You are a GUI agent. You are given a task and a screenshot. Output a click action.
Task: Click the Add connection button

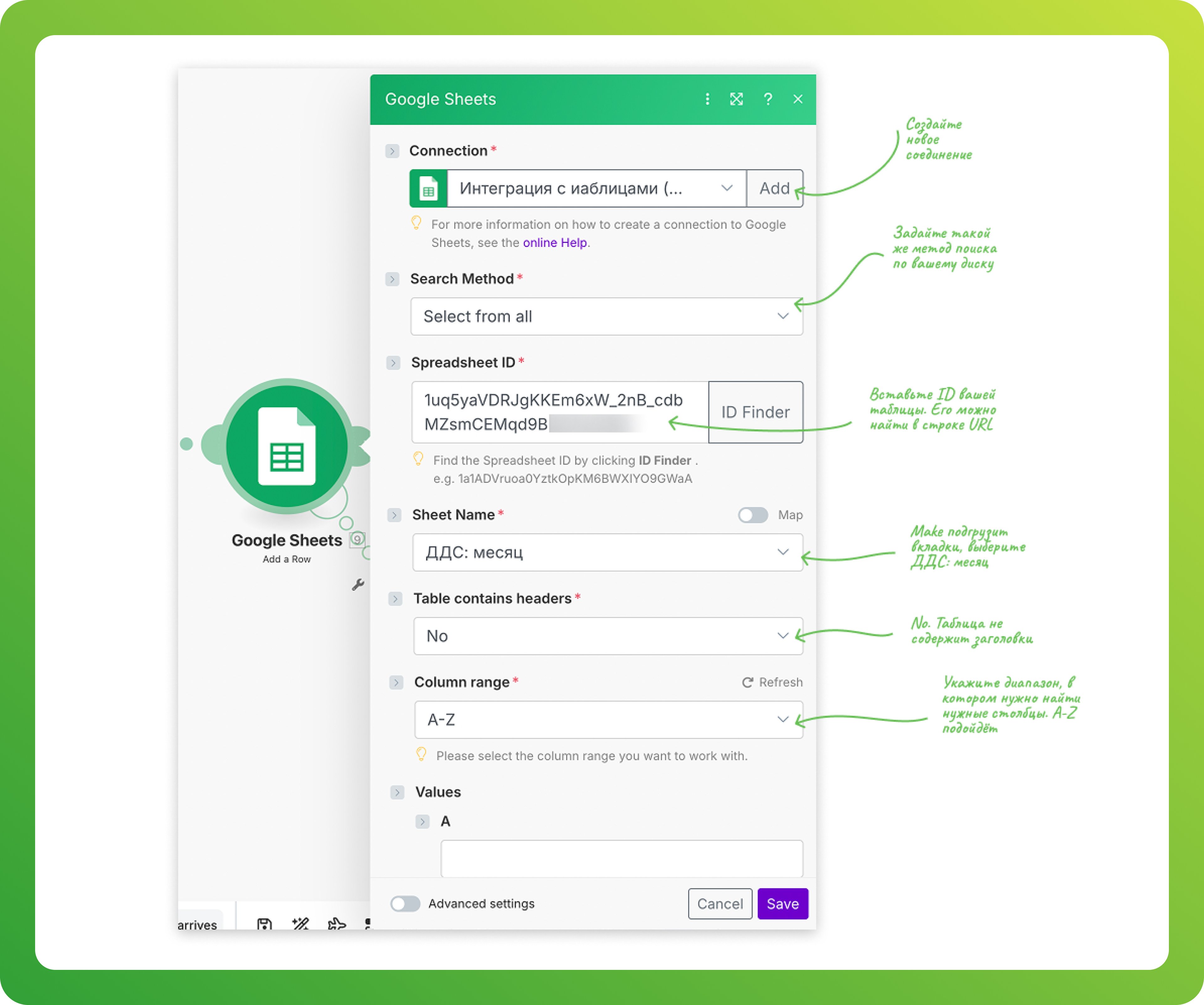pyautogui.click(x=774, y=188)
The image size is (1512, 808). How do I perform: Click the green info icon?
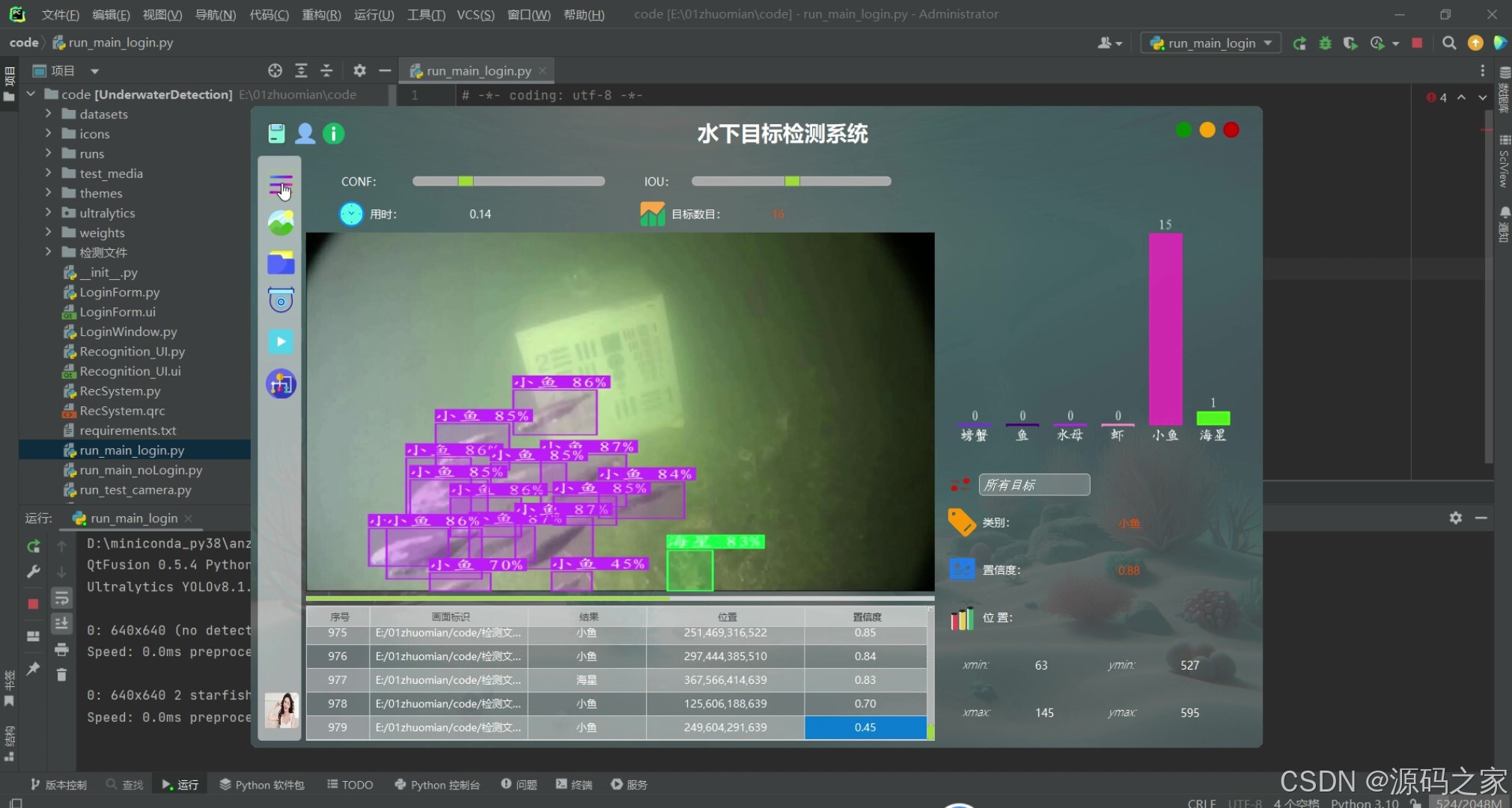pos(333,133)
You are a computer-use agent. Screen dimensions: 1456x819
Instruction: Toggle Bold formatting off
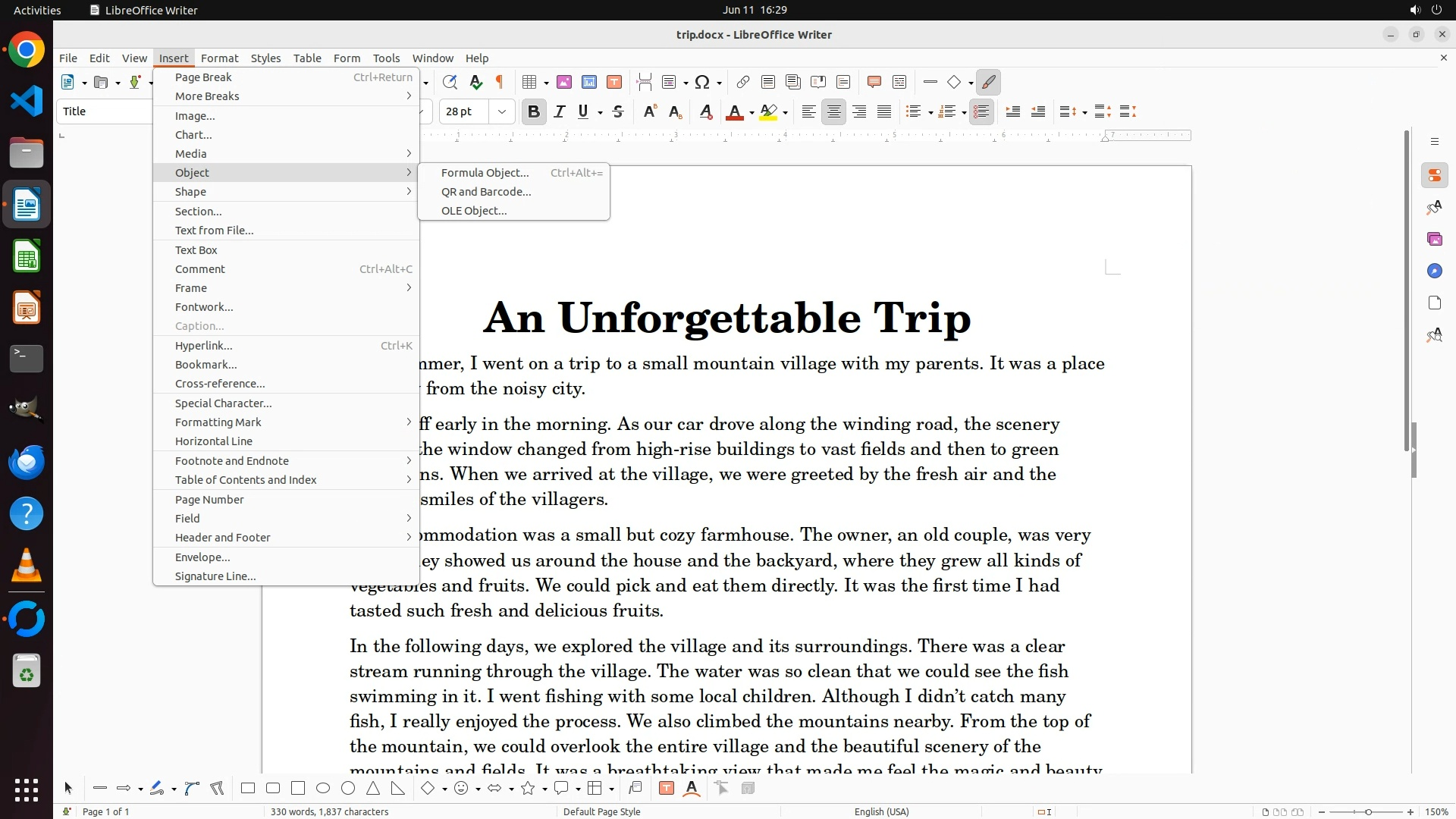(x=533, y=112)
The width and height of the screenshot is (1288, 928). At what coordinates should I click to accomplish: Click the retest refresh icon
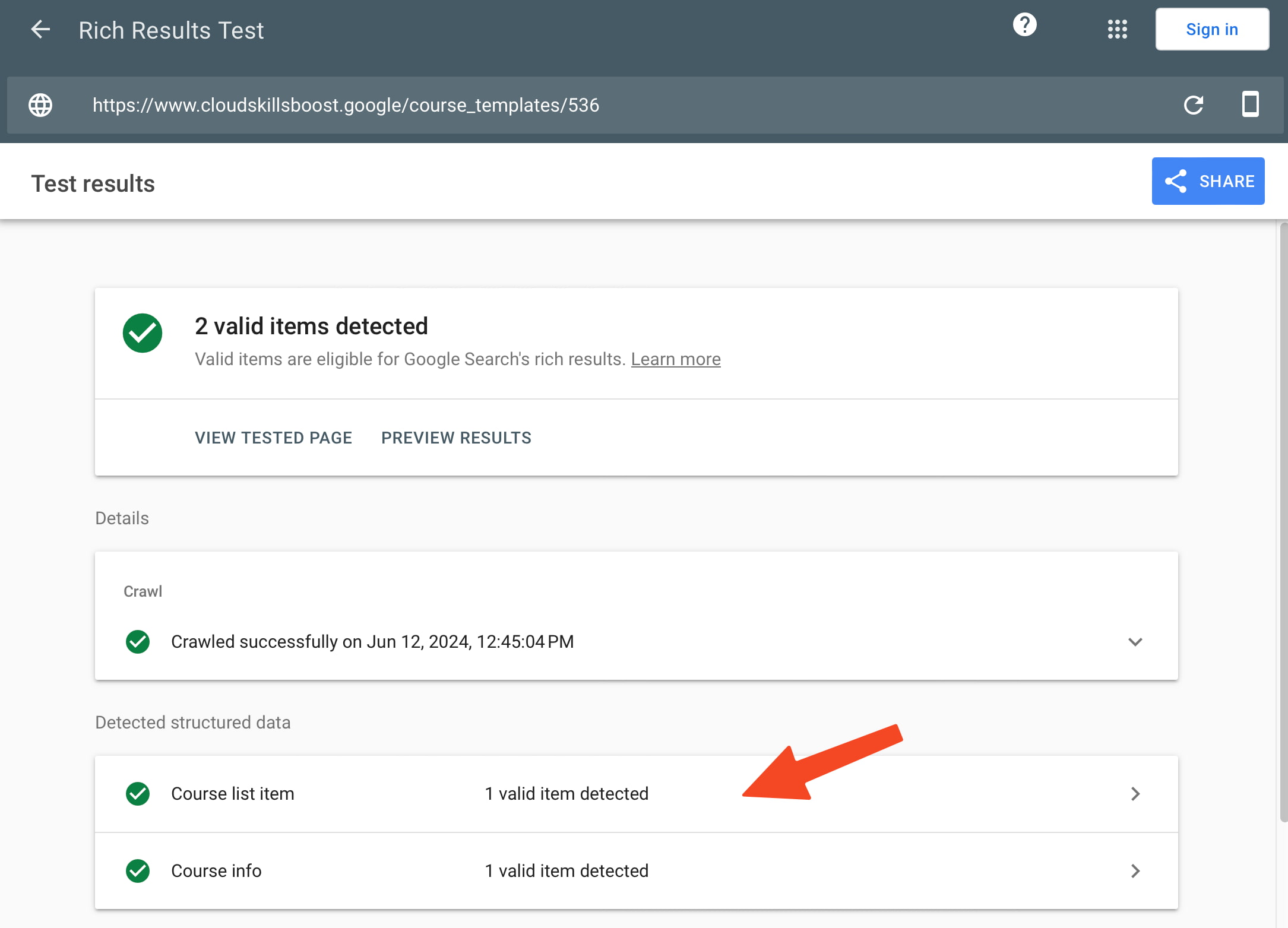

> **EXERCISE BRIEF**
The string "screenshot" shows up in some lines of the listing. Copy each such line.

> **EXPECTED ANSWER**
You are a GUI agent. You are given a task and a screenshot. Output a click action.
The width and height of the screenshot is (1288, 928). At what coordinates should I click to accomplish: Click the retest refresh icon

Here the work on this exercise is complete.